Once I have chosen my image, it is time to choose a name, tier, size and an administrative user for access.

For the tier selection I can choose Basic or Standard. A Basic tier server provides no auto scaling or load balancing features, while a Standard tier server does. As you can expect, the pricing is different as well, the difference ranging from about $1.00 a month for single-core servers with 1.75GB of RAM to about $100.00 a month for 8-core servers with 14GB of RAM. Which is the largest available server in the Basic tier. The Standard tier offers additional configurations up to the impressive 16-core 112GB Ram edition, with an equally impressive price of about $3700.00 a month.
The monthly charges are estimates since the actual pricing model is based on minutes and you only pay for the minutes that a machine is actually running.

Since I am creating a SQL Server and I want a reasonable level of performance versus cost I choose the A3 sized server with 4 cores and 7GB of RAM.


Next comes the cloud service configuration where I will configure the DNS name along with configuring the rather confusing Region/Affinity Group/Virtual Network setting. What this does is essentially allow me to set a Region for my virtual network along with the option to specify a proximity affinity for multiple machines in the same region or virtual network so that the virtual machines’ communication is optimized. I haven’t created a virtual network, so I will just set the region value. Since I am based out of Western Washington, West US makes sense.

For a much more detailed explanation of the Region and Affinity Group option see

I also have the ability to create and choose an availability set. Availability sets allow me to create multiple servers in different availability domains called Fault Domains and Update Domains. The purpose of the availability sets is so that I can separate two redundant machines in different Update Domains where they will not be updated by Microsoft at the same time. I can also separate servers in to different Fault Domains where they are hosted on a separate power source and network switch. The bottom line is that Availability Sets help me maximize availability.


The last configuration screen is provided to manage VM extensions. The extensions offered are for automatic image configuration and security.

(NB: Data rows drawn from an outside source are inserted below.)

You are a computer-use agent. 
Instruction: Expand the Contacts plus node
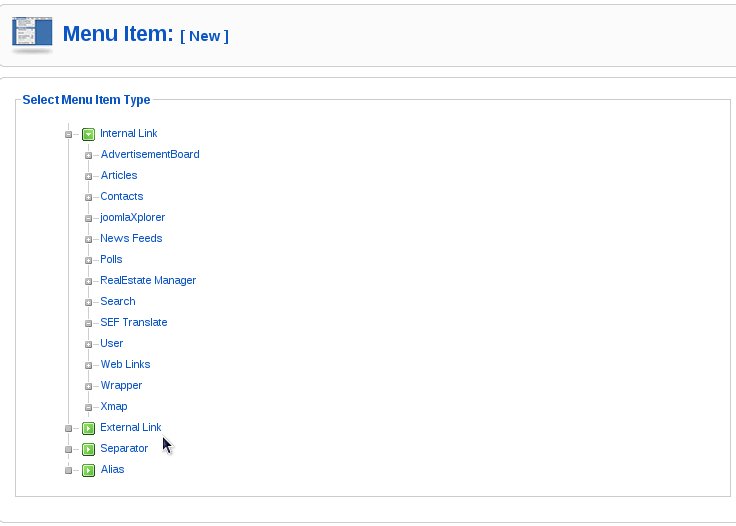click(x=88, y=198)
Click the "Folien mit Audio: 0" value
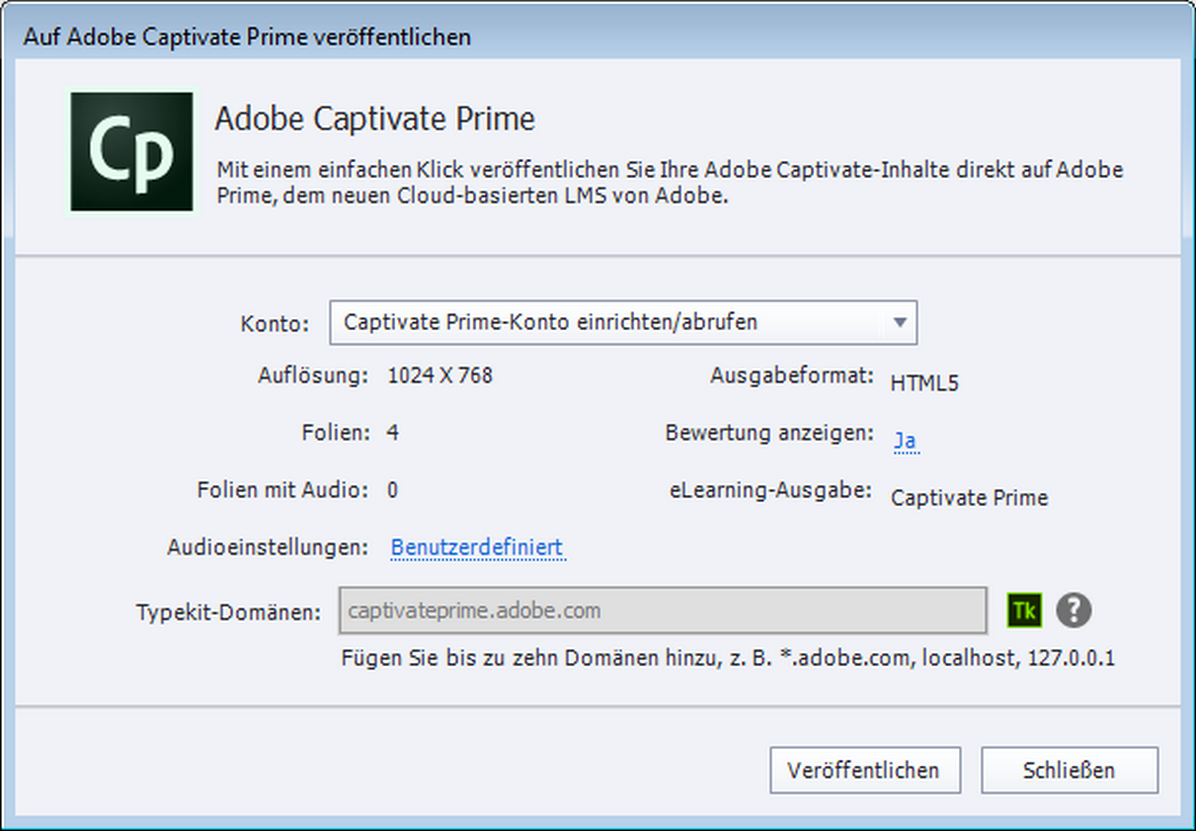1196x831 pixels. coord(392,490)
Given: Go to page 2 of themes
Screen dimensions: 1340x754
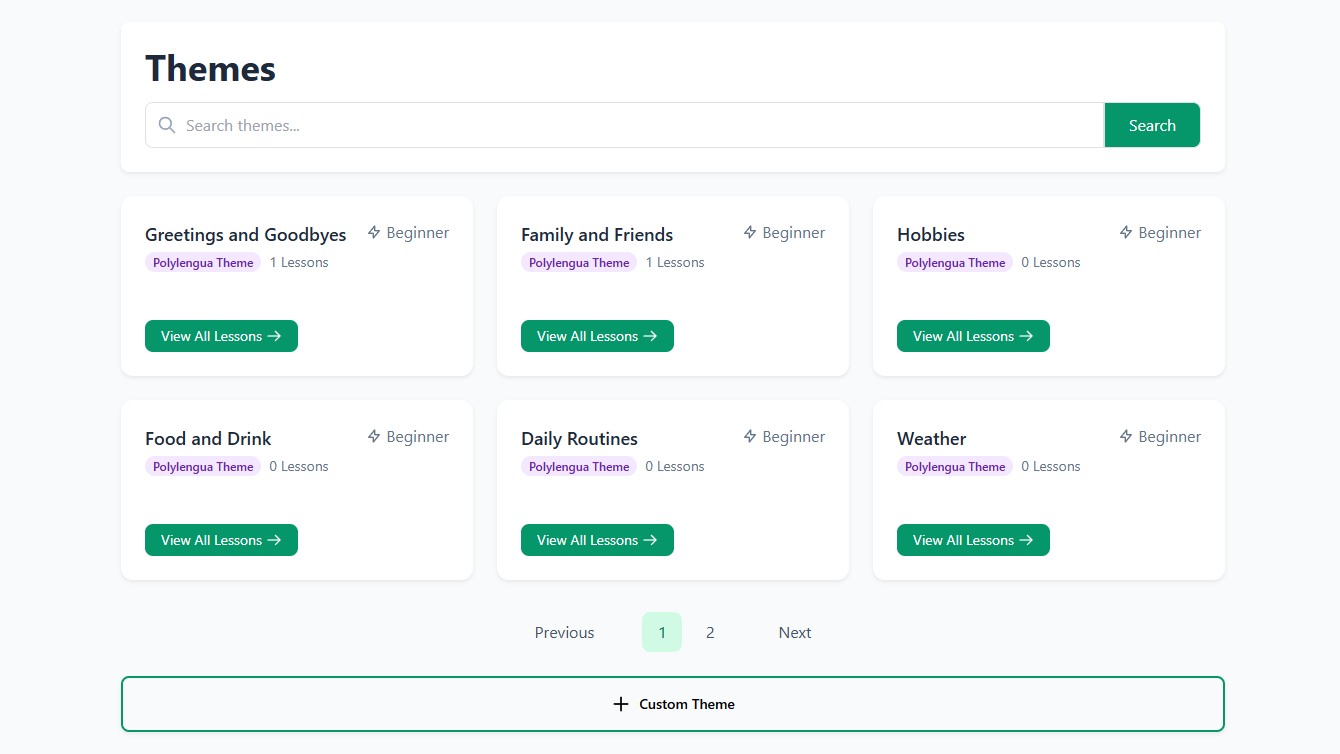Looking at the screenshot, I should (710, 632).
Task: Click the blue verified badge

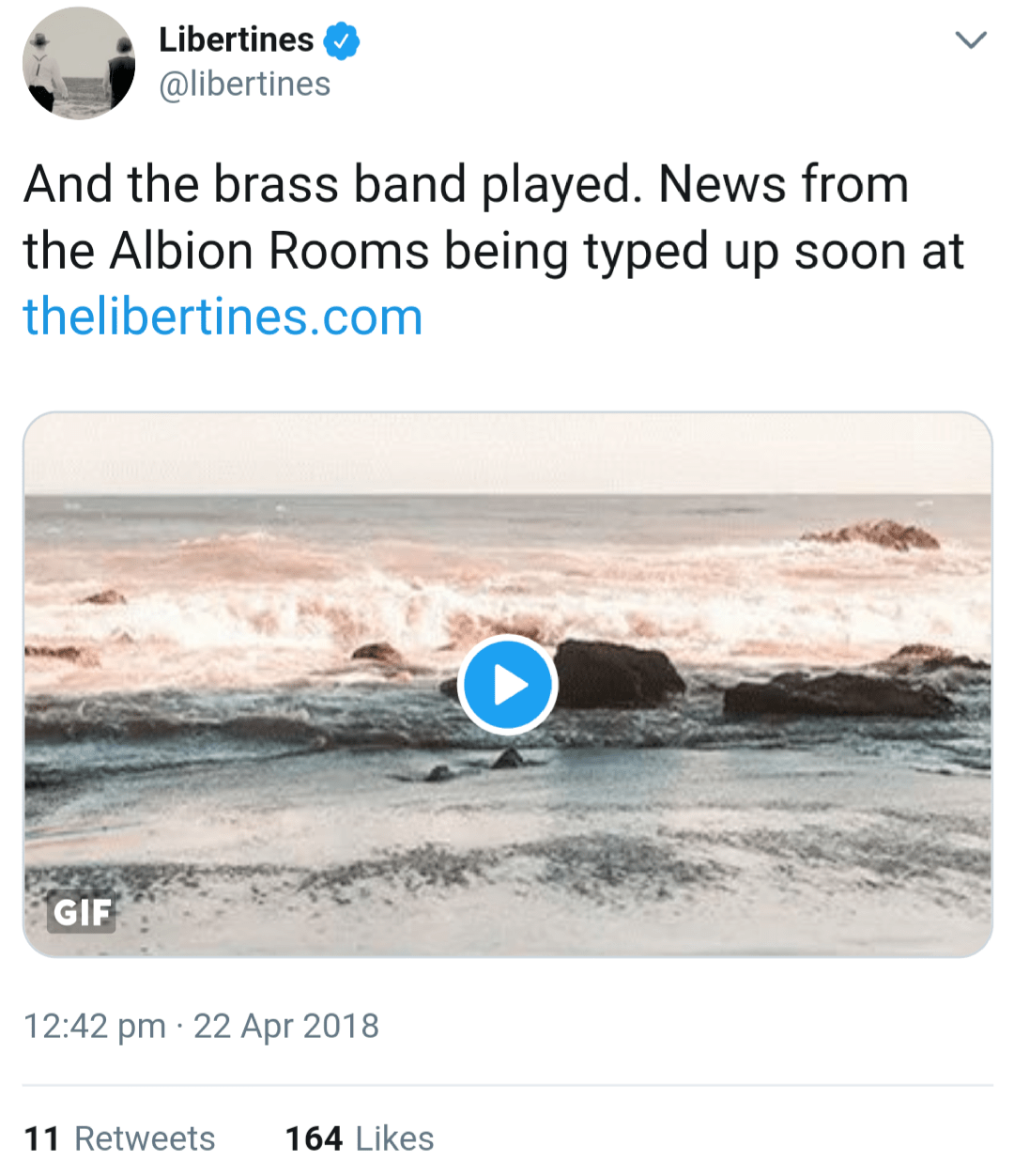Action: point(342,41)
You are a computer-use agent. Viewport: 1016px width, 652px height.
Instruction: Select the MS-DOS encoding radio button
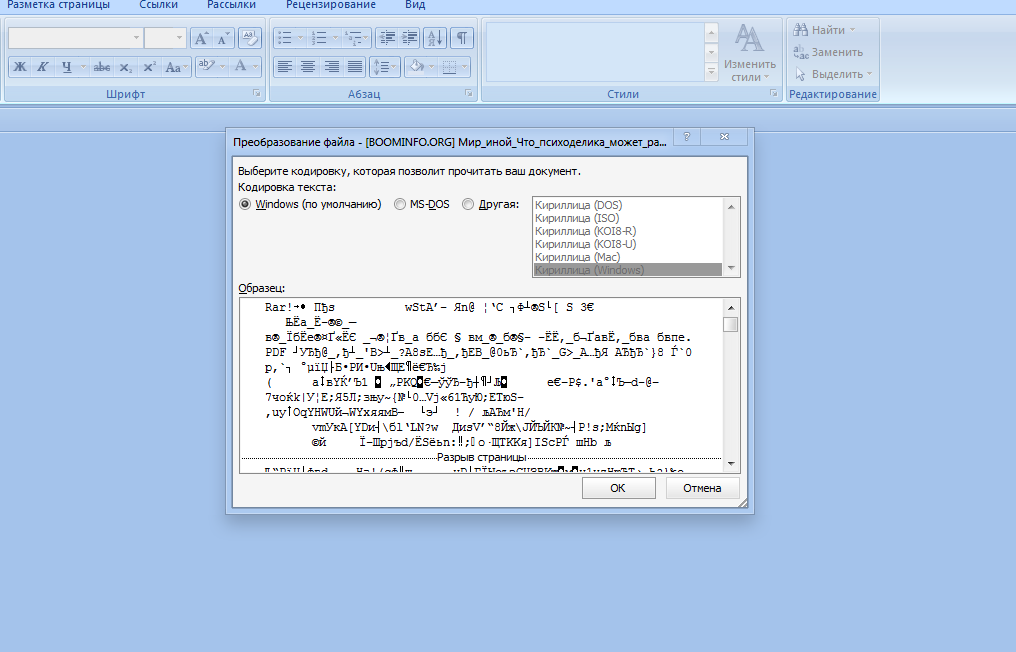(400, 204)
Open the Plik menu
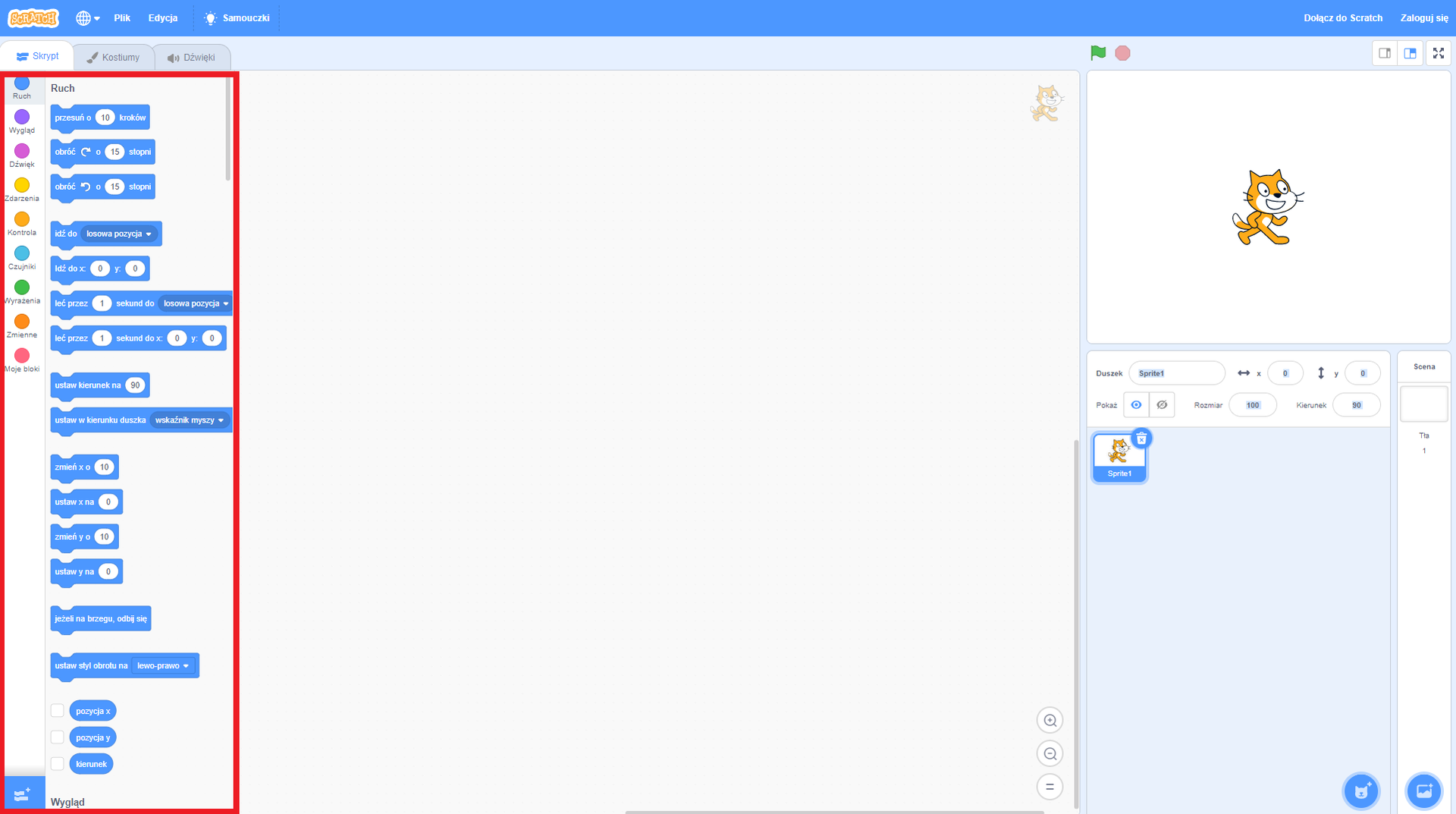The width and height of the screenshot is (1456, 814). click(122, 18)
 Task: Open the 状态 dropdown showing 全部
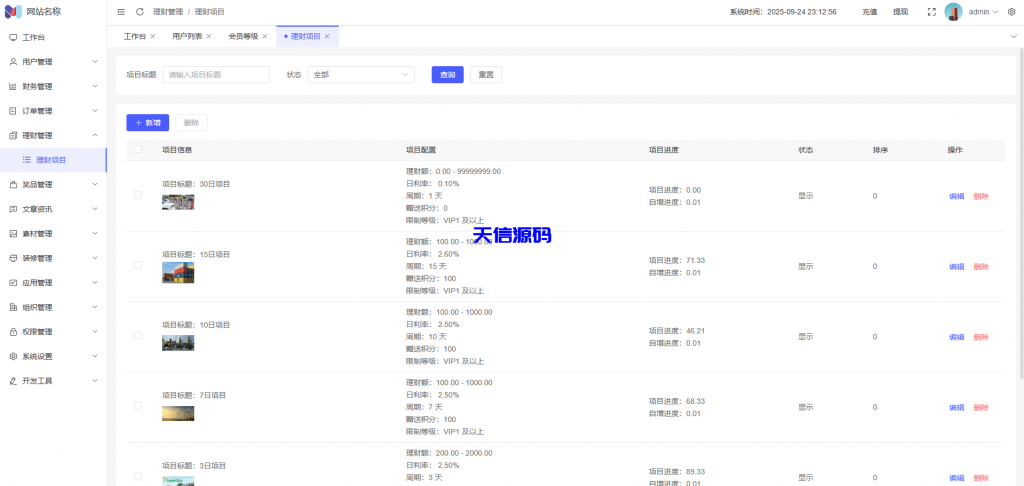click(x=360, y=74)
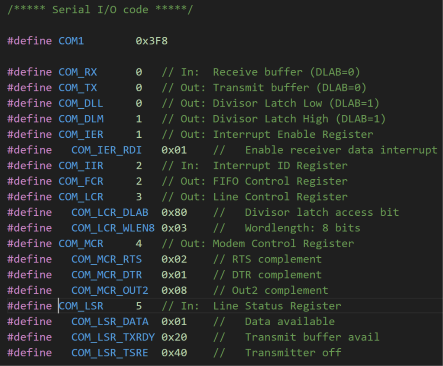Click the 0x80 value for DLAB

click(x=174, y=213)
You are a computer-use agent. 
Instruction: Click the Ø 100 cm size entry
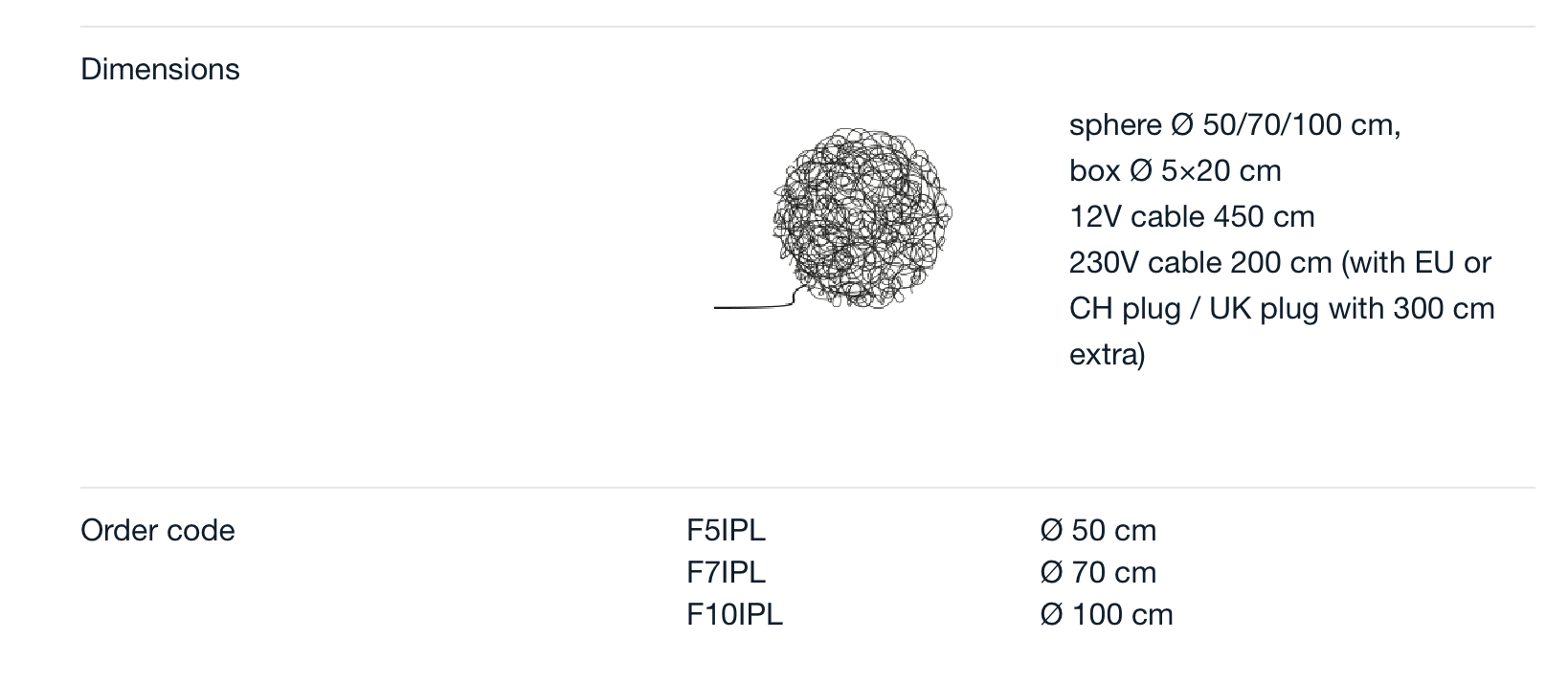(1107, 614)
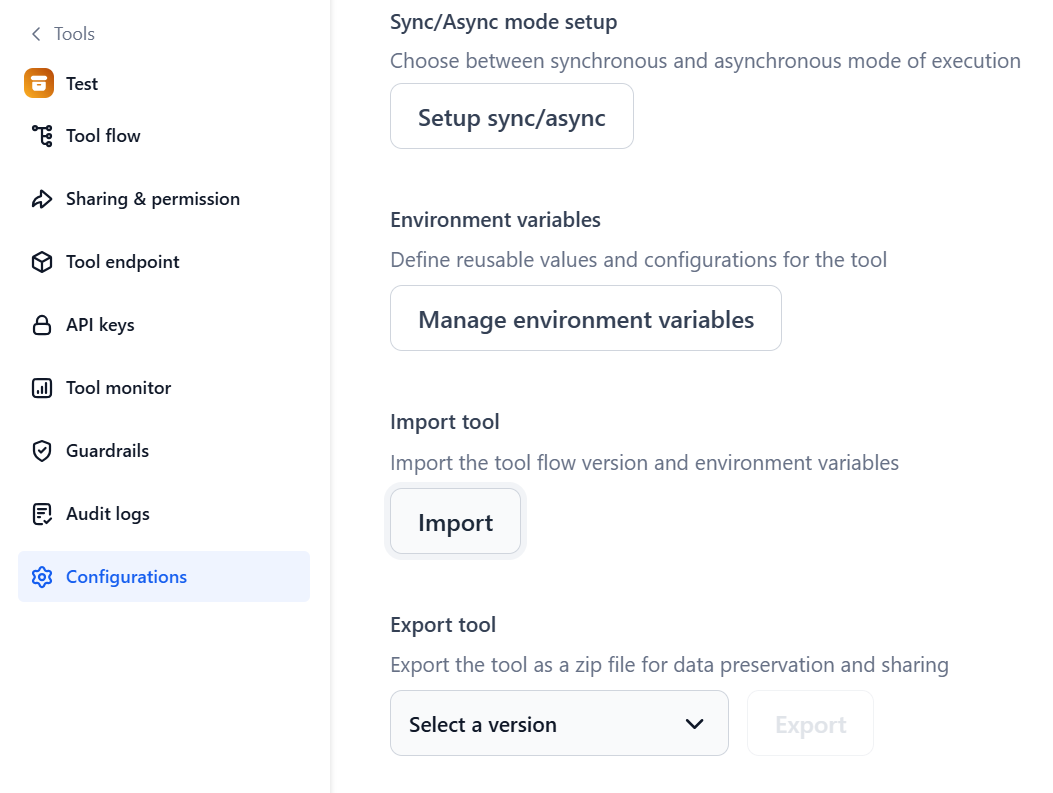Image resolution: width=1053 pixels, height=793 pixels.
Task: Open the Tool endpoint cube icon
Action: [42, 262]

Automatic infrastructure configurations are offered through Chef and Puppet along with a custom script extension that utilizes PowerShell to perform automated VM configurations.

Security extensions are offered by Trend Micro, Symantec and Microsoft.

AzureExtensionConfigEach of the extension offerings have their respective licensing costs with the exception of those published by Microsoft, which are, of course, free just as they would be for on-premise installations.

Once the configurations are complete, the server is spun up in a matter of a few minutes. Gaining access to it is provided by a control bar at the bottom of the management portal. From the bar I can click on connect, that then downloads an RDP configuration file to launch a remote session. I can also restart or shutdown the machine. If additional storage is needed, I can attach disks or detach disks that have been attached when they are no longer needed.

A very cool feature provided by the control bar is the ability to “Capture” the image. The capture feature creates a new image configured exactly like the one running. It does this in generally less than a minute.

If I have no further use of my server, I can also delete it, but remember, you only pay for what’s running so go gently with the delete button.



The Azure portal also provides a dashboard where it is easy to monitor and change the configuration of the virtual services configured.


Azure has been around for a number of years, but it has really hit its stride recently and Microsoft continues to update the available features and add new ones on a fairly aggressive schedule.

The ability to quickly and easily spin up environments for almost any need along with the ability to easily link those environments to on-premise installations through virtual networks and VPN connections is a compelling reason to use Azure.

Hopefully this will help you get started.